Insurance Information for Homeowners
Associations
STEP 1
Gather the
declaration sheets from your insurance agent for all association general liability, directors and officers
liability, and earthquake and flood policies. In addition, pose the
following questions to your insurance professional for each type of insurance policy, asking for a written
response.
1. What
are the policy limits/coverages?
2. What
are your [agent's] qualifications? Ask agent to provide a resume or
summary of their background relating to insurance and, specifically, common interest development insurance
training/ experience.
3. What is
your recommendation and basis for recommendation on the amount of liability insurance that should be carried by
the association?
4. Does
the coverage extend into the separate interests of the individual owners?
5. What
deductible, if any, is there on each policy?
STEP 2
Try to
determine who generally pays the deductible for each policy (if any), the homeowner or the
association. Check the governing documents and analyze past
practices of the association in assessing deductibles.

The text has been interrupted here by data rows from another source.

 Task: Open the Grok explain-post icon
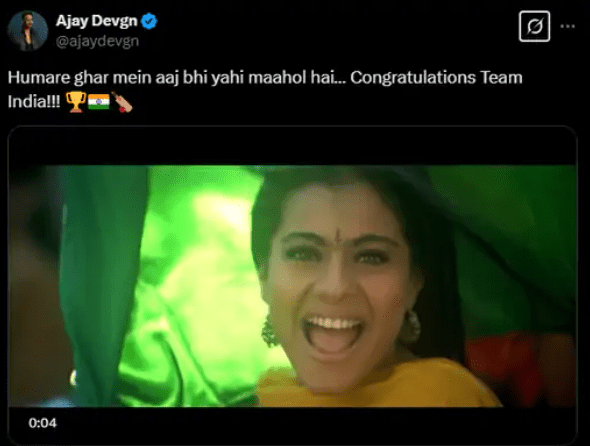pyautogui.click(x=534, y=26)

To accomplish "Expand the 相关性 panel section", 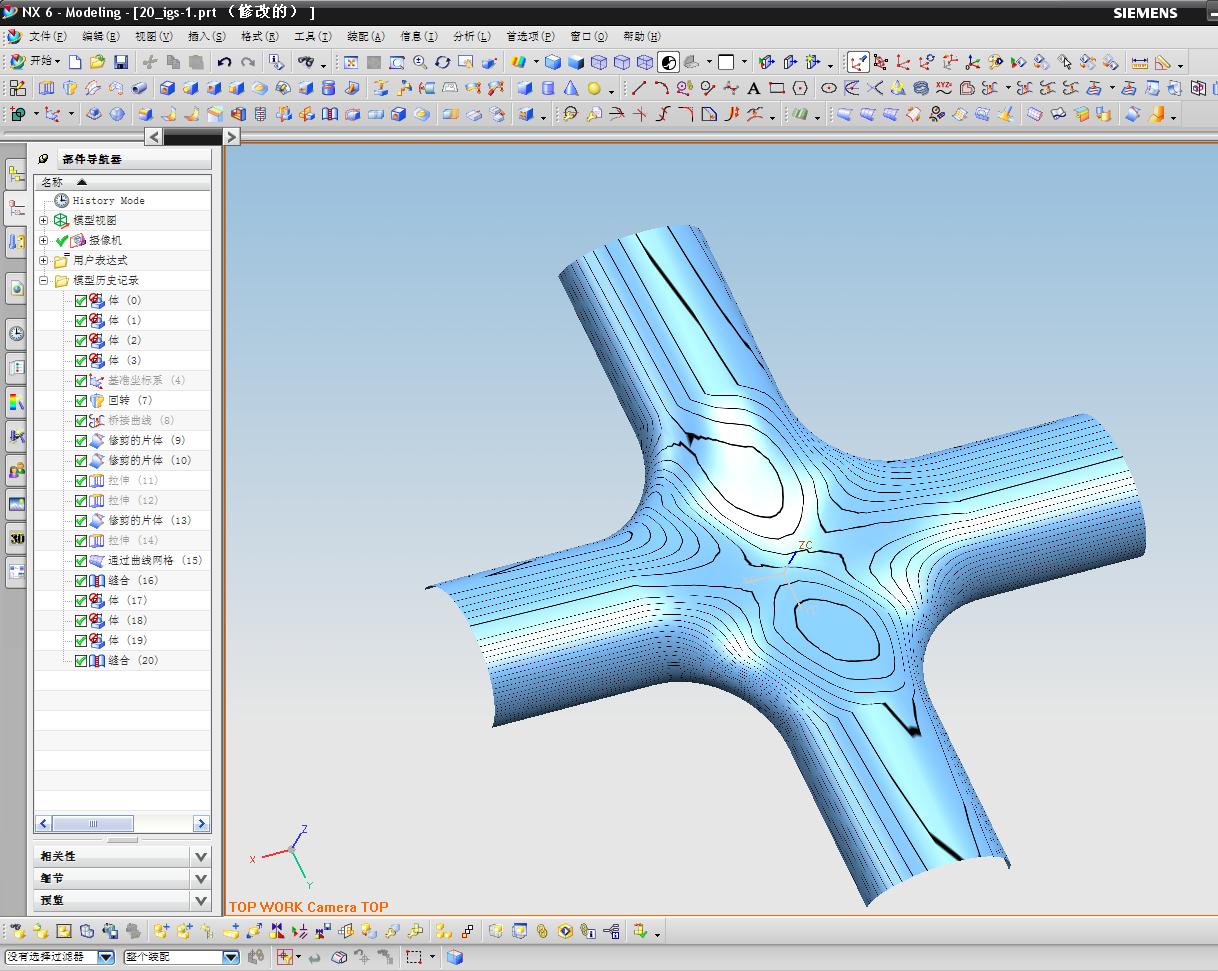I will (201, 856).
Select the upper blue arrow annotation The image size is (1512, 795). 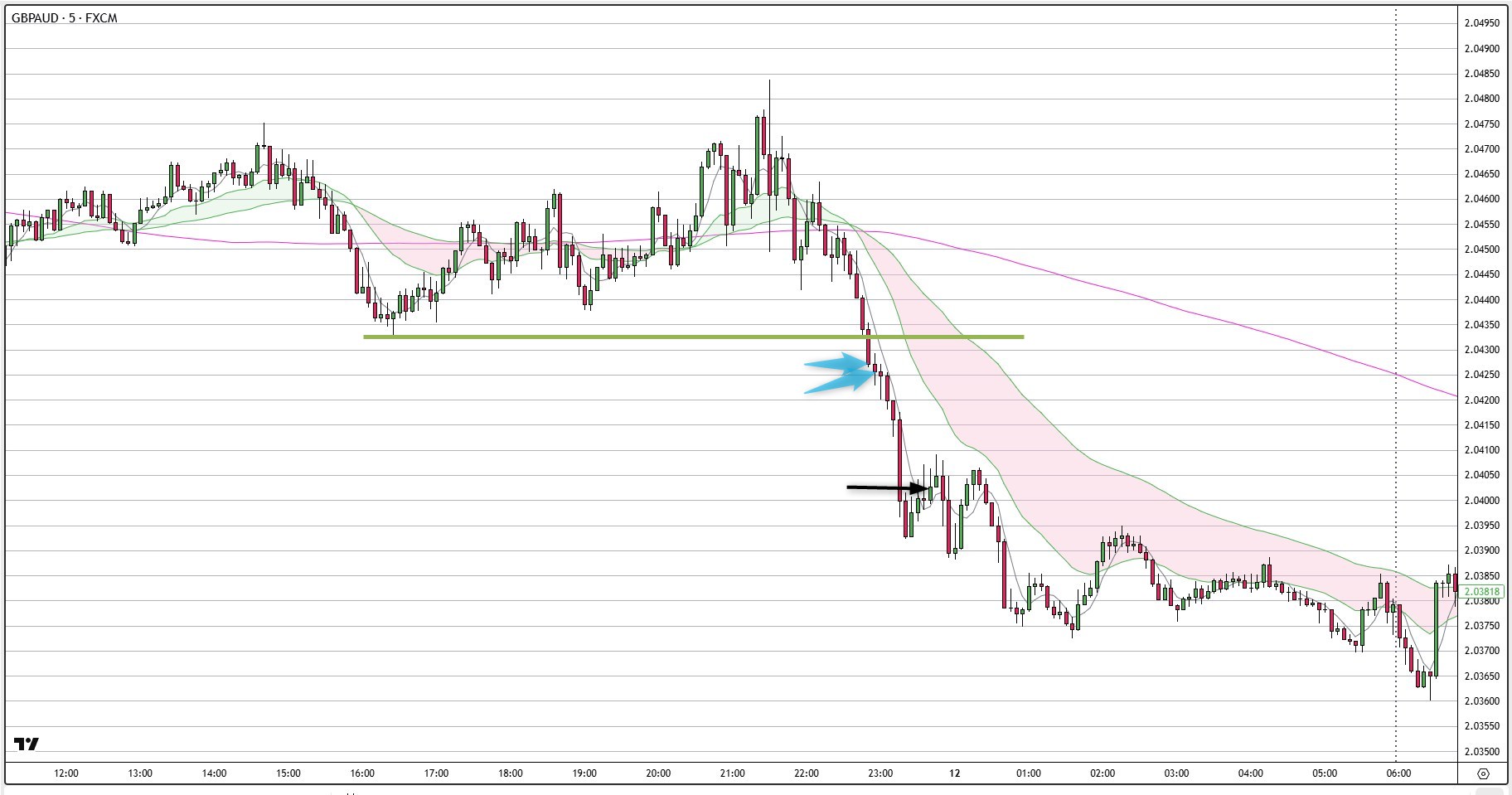tap(837, 363)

If there is
no guidance in the documents or past experience in assessing deductibles, then note those factors for the
attorney's review.
STEP 3
Provide
the written responses from your insurance agent and copies of all declaration sheets to the association
attorney, if you desire the attorney to do the drafting of your disclosure (which would be a good
idea). Also, provide the governing documents for the association to
the attorney so that those might be reviewed, give the attorney any policies the association has adopted in
regard to handling of insurance claims, payments, or deductibles, and share with the attorney the Board's
thoughts and opinions, if any, on handling of insurance claims, and allocation of deductibles or desired
allocation. (Note: If you prefer to draft your own disclosure, at
the very least, it should be reviewed by the association's attorney for compliance with the new
laws.)
Special
notes relating to assessment of responsibility for payment of the deductibles
All
associations should have some policy in place related to payment of deductibles on insurance
claims. While the statute calls for disclosure of "who pays the
deductible", this is not always possible because every scenario cannot be addressed or analyzed at the
outset. The association board should, however, consider various
"scenarios" before settling upon a policy relating to payment of deductibles. Where documents do not give specific guidance, deeper analysis of the
association experiences is helpful to establish a policy that will be accepted by the owners. Any change related to payment of deductibles from the association to others
may require a document amendment. Consult your attorney on this.
"Good
faith" compliance with the new disclosure statute equates to a reasonable attempt by the Board to let the
homeowners know what the association coverage's are, when they might be responsible for the deductibles, and
when they are not. They need enough information to take to their
own insurance agents so that their representatives can help them "fill the gaps" and get coverage that will
protect them. If you are having trouble establishing who pays the
deductible in different scenarios, ask the association's attorney for assistance in drafting a policy for the
association.
The
attorney will want to know generally the same information mentioned above relating to association practices,
experiences, and the opinions and interpretation of the board on who they think should pay the deductible for
insurance claims. Circulation of an association policy for handling
claims and deductibles in place of stating specifically who pays the deductibles should constitute a "good
faith" attempt to satisfy the statute.
There is
certainly no test case to indicate otherwise. If payment of the
deductible is based on responsibility for the event, then that could be stated in the policy and/or on the
disclosure for the association. However, be careful not to conflict
with mandatory CC&R of Bylaw provisions in assessing negligence.
While
compliance with the statute may be problematic, it is not impossible to make a good faith attempt to
comply. There is no "punishment" written into the statute, so the
neither the remedy nor the standard for noncompliance are clear or definable at this point. An association does get extra legal protection, however, for consulting the
appropriate insurance and legal professionals in drafting the disclosures.
How often
must this information be provided?
The
disclosure for all continuing policies (regarding the association's general liability, earthquake and flood, and
directors and officers liability insurance cover-age) should go out as soon as possible after the first of the
year to "set the stage". After that, any
time the
association renews a policy, pertinent information to satisfy the disclosure requirement should go to the
homeowners in the next general mailing, or as soon as is reasonably possible after replacement of the policy.
What form
of notice is required?
Any
notification to the homeowners can be in the form of letters, personal delivery, newsletters, attachments with
billing statements, or any general mailings to all of the owners.
If the
association cancels a policy without the intent to renew, or a policy lapses and the policy is not to be
replaced, the association needs to notify the owners of this factor as soon as is reasonably possible after the
decision is made or the lapse occurs. The purpose of this legal
requirement is to let homeowners know where they stand so they might protect themselves in the event there are
"gaps" in coverage or a lack of coverage.